Symbiopsychotaxiplasm: Take One. 1968. USA. Directed by William Greaves. 35mm courtesy Janus Films. 75 min.
In the heady spring of 1968, William Greaves and a film crew gathered in Central Park to shoot a marital dispute scene for a prospective feature. In this unclassifiable film-about-filmmaking, Greaves quickly turns the process inside out, leaving it to his beleaguered crew members and occasional passersby to weigh in on the course of the production as the actors’ screen test continues to roll, and a second and third crew film the filming.

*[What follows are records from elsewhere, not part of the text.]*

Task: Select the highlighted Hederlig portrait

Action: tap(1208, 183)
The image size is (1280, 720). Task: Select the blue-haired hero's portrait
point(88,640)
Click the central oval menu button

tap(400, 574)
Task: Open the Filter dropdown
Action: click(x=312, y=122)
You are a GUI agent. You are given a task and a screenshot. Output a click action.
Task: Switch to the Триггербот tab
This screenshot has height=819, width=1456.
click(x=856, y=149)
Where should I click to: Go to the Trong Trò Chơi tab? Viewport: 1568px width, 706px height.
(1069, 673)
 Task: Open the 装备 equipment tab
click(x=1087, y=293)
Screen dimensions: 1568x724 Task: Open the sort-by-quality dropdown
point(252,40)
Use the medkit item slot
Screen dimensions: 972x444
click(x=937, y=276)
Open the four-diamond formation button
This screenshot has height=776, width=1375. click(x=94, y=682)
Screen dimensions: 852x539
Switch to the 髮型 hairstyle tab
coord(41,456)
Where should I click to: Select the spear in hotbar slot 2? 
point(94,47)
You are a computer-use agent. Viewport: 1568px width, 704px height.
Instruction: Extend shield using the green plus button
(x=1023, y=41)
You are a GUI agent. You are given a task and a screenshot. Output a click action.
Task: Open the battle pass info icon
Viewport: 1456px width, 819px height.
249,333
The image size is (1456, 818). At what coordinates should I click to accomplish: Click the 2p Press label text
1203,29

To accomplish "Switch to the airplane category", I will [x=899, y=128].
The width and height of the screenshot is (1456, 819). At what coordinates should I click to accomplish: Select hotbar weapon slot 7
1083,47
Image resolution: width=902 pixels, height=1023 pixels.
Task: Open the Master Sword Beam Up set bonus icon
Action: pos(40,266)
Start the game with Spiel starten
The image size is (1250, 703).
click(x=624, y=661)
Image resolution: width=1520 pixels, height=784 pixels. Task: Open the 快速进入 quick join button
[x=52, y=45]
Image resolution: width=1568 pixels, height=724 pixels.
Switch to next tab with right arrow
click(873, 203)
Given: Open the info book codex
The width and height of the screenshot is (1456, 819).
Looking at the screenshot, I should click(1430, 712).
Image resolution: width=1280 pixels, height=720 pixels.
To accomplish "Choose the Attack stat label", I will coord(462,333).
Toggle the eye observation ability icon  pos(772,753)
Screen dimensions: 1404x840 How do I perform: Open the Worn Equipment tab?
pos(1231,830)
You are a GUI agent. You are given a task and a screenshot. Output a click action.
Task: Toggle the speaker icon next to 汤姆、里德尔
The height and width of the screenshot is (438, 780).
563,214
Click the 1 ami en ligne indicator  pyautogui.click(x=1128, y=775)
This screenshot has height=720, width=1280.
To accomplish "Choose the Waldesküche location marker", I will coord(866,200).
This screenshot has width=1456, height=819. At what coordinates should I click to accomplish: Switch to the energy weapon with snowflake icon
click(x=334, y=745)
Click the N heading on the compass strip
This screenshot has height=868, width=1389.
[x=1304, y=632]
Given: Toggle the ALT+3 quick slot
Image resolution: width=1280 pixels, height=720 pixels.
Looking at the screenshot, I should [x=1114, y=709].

Greaves wrote in his original proposal for Symbiopsychotaxiplasm: “There is a tremendous unstated need on the part of audiences for a new cinema language; one in which a more total statement of reality can be made…. A language whose intimacy catapults the viewer into a state of consciousness that broadens his perception and perspectives of the social issues which are fiercely rocking the boat of what could become a Great Society.” This landmark of experimental vérité screened at the 1991 Flaherty seminar organized by Stephen Gallagher and Coco Fusco.
The film is preceded by Market Street, a structuralist city symphony by Tomonari Nishikawa (1969–2025) that was included in the 2011 seminar programmed by Dan Streible—and is presented here in memoriam.